◆ **DATA SUPPLIED**
######
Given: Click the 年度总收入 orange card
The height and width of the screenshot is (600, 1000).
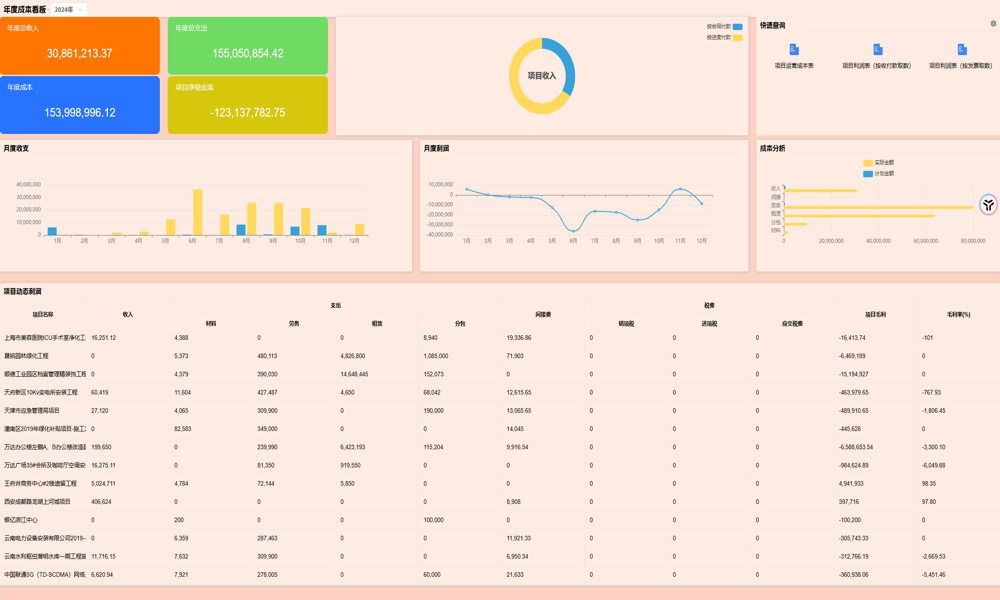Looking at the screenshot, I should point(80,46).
######
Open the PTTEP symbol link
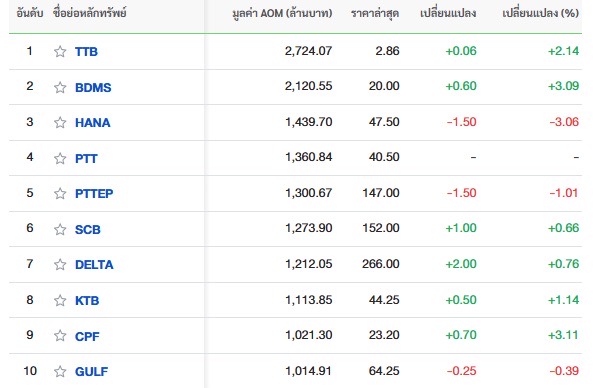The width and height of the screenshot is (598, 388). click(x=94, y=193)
######
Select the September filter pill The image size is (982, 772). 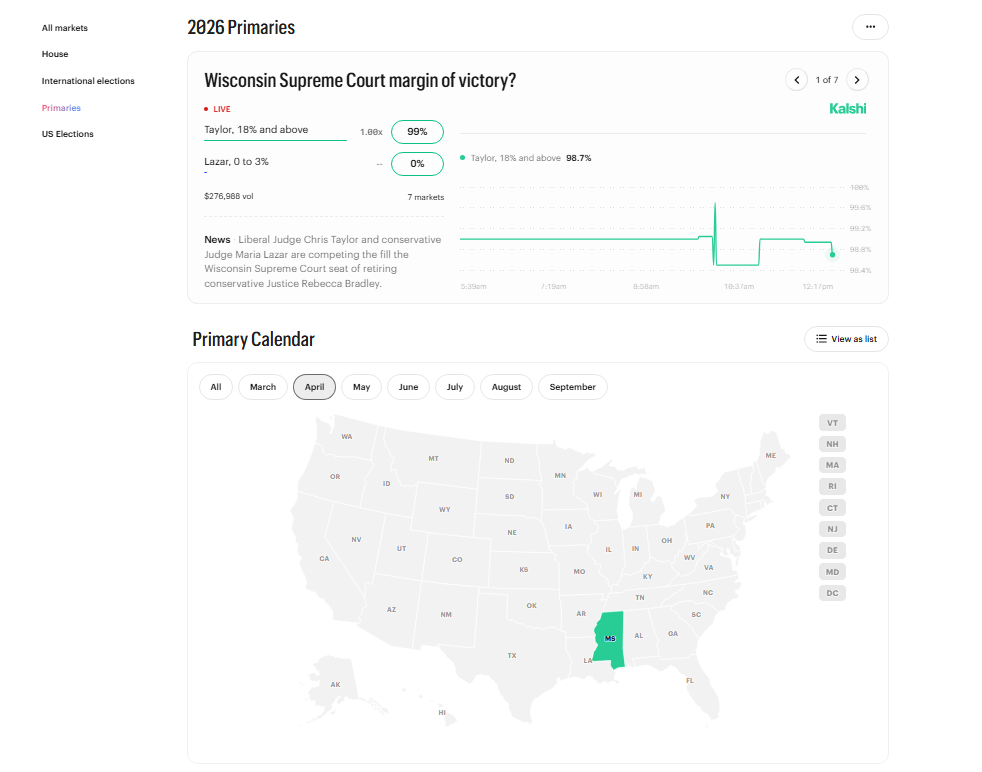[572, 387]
######
◆ **WHAT THE EXERCISE ASKS**
Retype the lines word for word, starting at the line that contains "Given: Click the 年度总收入 orange card" and ending at the line that contains "Looking at the", with both of those lines included. Leave the picture out of your answer.

◆ **IN RESPONSE**
Given: Click the 年度总收入 orange card
The height and width of the screenshot is (600, 1000).
Looking at the screenshot, I should point(80,46).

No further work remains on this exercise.